Little doubt that there’s already plenty being said about cloud computing. But among the ongoing stream of debate on definitions, on how it will work and how it won’t work, the most glaring gripe for us in the media is how every technology vendor claims to offer a piece of the cloud.
Let’s get this clear, cloud computing – in the sense of cloud-based services – promises to provide a real-time pay-as-you-go computing resource via the web for consumers and businesses. It’s the utility computing dream made reality today. We can request servers and storage on-demand via the web, we can consume applications and leverage online platforms in an on-demand fashion. And there are companies that do this today.
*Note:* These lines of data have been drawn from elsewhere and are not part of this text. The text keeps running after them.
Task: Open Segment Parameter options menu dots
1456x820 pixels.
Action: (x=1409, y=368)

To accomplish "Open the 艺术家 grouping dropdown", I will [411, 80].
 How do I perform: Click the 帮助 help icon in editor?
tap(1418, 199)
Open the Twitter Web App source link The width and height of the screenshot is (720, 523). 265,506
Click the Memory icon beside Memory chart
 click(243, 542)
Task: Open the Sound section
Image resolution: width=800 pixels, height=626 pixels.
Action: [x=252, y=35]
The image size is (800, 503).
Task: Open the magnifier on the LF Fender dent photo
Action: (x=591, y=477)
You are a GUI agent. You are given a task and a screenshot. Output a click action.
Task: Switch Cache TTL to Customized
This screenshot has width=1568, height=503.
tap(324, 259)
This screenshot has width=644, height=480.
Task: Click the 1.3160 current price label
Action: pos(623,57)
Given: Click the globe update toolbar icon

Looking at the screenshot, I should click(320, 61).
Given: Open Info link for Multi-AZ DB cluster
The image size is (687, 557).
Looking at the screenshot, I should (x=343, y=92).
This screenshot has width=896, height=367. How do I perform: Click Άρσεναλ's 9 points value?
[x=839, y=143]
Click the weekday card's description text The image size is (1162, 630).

Cloud computing is real and it will be leveraged today and tomorrow by businesses that find the right use for it – it’s not for everything. And all this without adding any hardware, software or in most cases any new IT resource to support this.
So the question many want an answer to, myself included, is what exactly are the usual suspects – IBM, HP, Cisco, EMC – all saying when they claim to be putting a company on the path to cloud computing.
So far I don’t see any real cloud services from these providers. Certainly not in the strict sense of being able to put in a request for a server, storage rack or networking performance and have that provisioned immediately and pay for only the amount requested. If this is available, then the vendors are not communicating this very well.
What I, and I’m sure most businesses see, is that these guys are all promising to build your own cloud for you. They have all the pieces to help you build a data center like Google or Amazon.